No worries, the DDoS attacks are usually done against larger network units, such as Dedicated Servers or Firewalls.
Attacking the host is simply useless, because you can just update your IP address - every home IP address is dynamical (which means it changes automatically over time, or every time you reconnect your router).
We offer DDoS Protected Dedicated Servers and DDoS Protection services and sometimes we get a wave of questions from home users like you are.
It's also possible that all these "ddos attacks" are simply the trojan viruses that make the victim think that he is under DDoS attack and to offer purchase some software etc.
Simply use your Antivirus and Firewall and avoid such problems with any kind of threat.
I signed up on these forums to reply to this post! ha
He is totally correct, and I'm actually undergoing the same thing from a DDOS Bot attack on my network.

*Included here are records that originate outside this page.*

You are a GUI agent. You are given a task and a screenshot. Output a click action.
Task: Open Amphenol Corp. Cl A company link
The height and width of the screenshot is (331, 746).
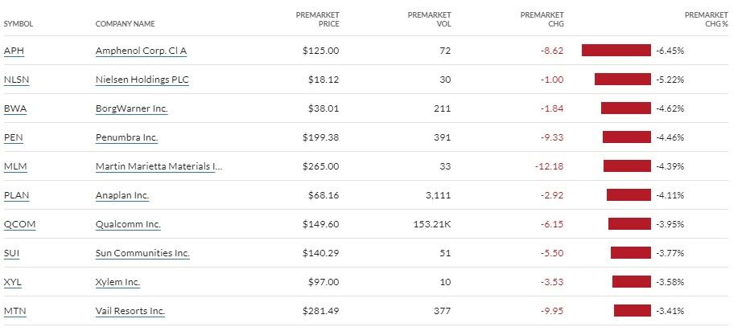pos(141,51)
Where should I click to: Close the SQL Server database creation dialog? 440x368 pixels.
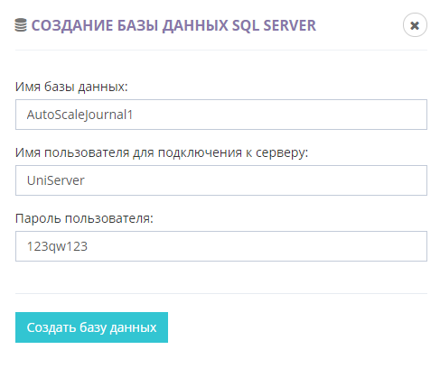click(415, 25)
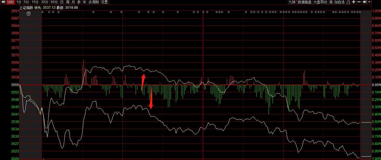Toggle 大盘异动 market alerts
The height and width of the screenshot is (160, 381).
click(x=320, y=2)
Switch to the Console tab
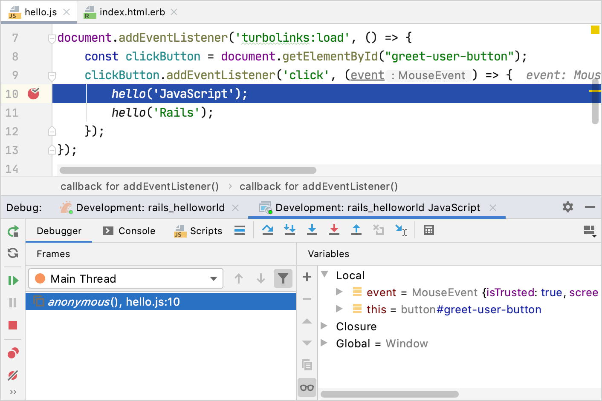 (130, 231)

I run a wordpress server from home and the bot is attempting to find weak spots in my wordpress while also DDOSing my network. (although totally failing to do so since I run a business grade Sonicwall firewall at my home and was able to block the ip/network). I ended up tracking it down to Cloudflare company that happens to provide "DDOS Protection Services". So yes, companies often perform real and/or fake DDOS attacks in attempts to get customers... it's sad but guess what... It also opens them but to being DDOS'ed themselves (as now I know their originating IP address) : ) although, I will not confirm or deny that, that's exactly what I'm doing do them as I'm writing this....

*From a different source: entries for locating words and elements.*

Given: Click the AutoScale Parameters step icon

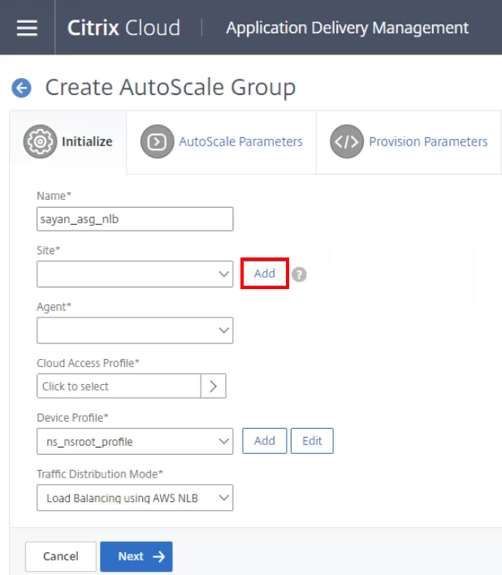Looking at the screenshot, I should click(157, 142).
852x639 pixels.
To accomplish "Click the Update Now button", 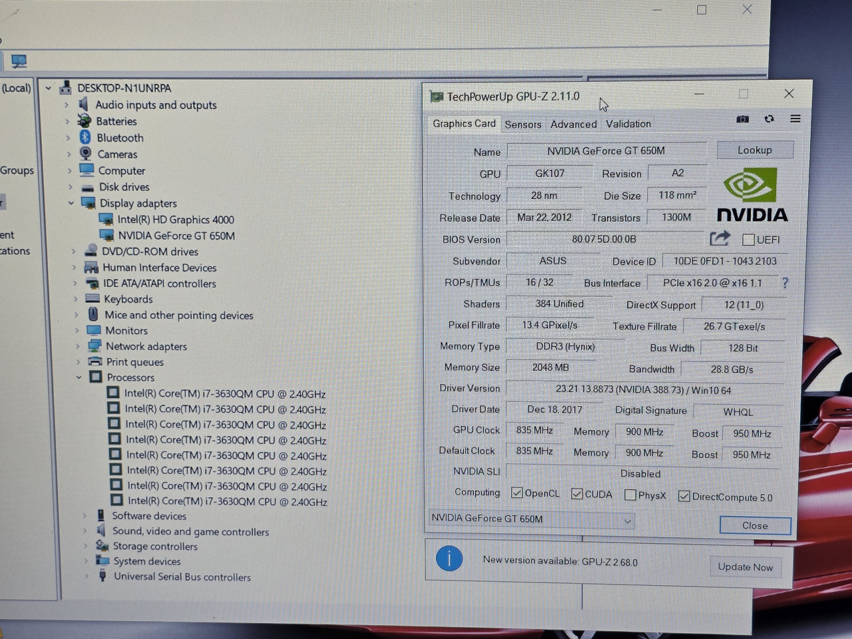I will (745, 567).
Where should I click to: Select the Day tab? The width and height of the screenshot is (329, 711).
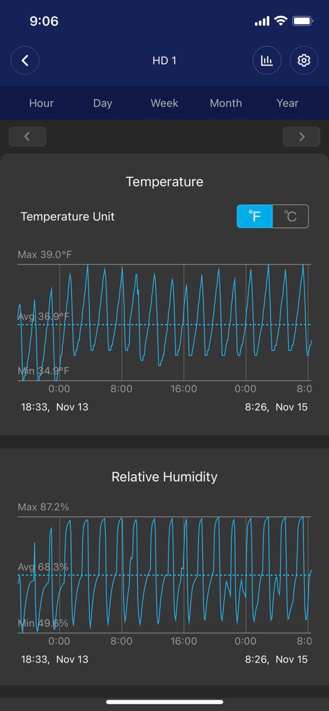coord(103,103)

Here is just a small part of the hoops us administrators need jump through just to take just to narrow down the original spamming network. From their you better hope you have a good firewall where you can block the IP yourself or call your ISP in hopes they can block it for you on the modem or node side.
I was being attacked by 18.104.22.168 & 22.214.171.124 which can be seen in my firewall logs, like such.
[DoS Attack: SYN Flood] from source: 126.96.36.199, port 57962, Tuesday, June 14, 2016 10:56:20
[DoS Attack: SYN Flood] from source: 188.8.131.52, port 32964, Tuesday, June 14, 2016 10:56:20
And just continues through all the major ports and then some, when I spun up my wordpress site I used "live monitor" in wordfrence (wordpress firewall) and saw those IP's trying to access mydomain.com/XML-RPC.php which is commonly used in attempts to brute force wordpress sites.
I did a whois on 184.108.40.206 and while he was using a DNS masking service, the contact email was "firstname.lastname@example.org" and obviously seeing the .CO address. I googled DMZHOST.CO and ended up at his website.
You can tell the website is fake as their is no phone numbers or addresses labeled on the site and also there are tons of page redirects going to the same "support" page. Clicking on "contact" or "tickets" etc... keeps redirecting to the same "support" page. A professional company doesn't function like this.
So in efforts to continue tracking down the root network of the attacks. I performed a traceroute and ping to dmzhost.co and can you guess where that goes? Yeah that's right, it resolves to 220.127.116.11 which according to whois goes straight to Cloudflare... which I verified after going to their site and again running more traceroutes, ping checks and whois look ups.
I attempted to call Cloudflare posing an interested client. If you call their tech support number on option 3, the call either randomly drops, or you receive a recorded message saying to go to their website to submit a ticket. If you call the line and do option 4 to report abuse, it again pulls up a recorded message stating to send an email to abuse@ etc... Dailed option 1 to go to sales, who didn't even introduce the company professionally and simply stated "this is joe, what can I do you for?".
In the end, its either a client of theirs being hosted by Cloudflare services who is pushing out the DDOS attacks (which would be sad as hell since they advertise DDOS protection services on their website and can't even stop their own clients from DDOSing????) or Cloudflare themselves in attempts to get business. Which I believe is the case here.
So that gives you a little insight into what we network engineers (such as myself) deal with on a daily in the business world. The only real advise I, or anyone could give you is to get a good firewall (not consumer grade, but rather business grade such as a Watchguard, Sonicwall, Cisco etc...), rotate your IP's on a normal bases (weekly/monthly for dynamic ip\home users) and work with your ISP to block them as you see them come in if possible.
The very best advise I could give you, is to get a good firewall and not host services from your house. You can easily get hosted server rentals for gaming or websites for very cheap nowadays, and they will handle all the attacks/maintenance stuff for you. I know it's not something you want to hear but honestly there is only attack risk mitigation, there is no way to totally protect yourself against it.
Edited by androbourne, 14 June 2016 - 02:41 PM.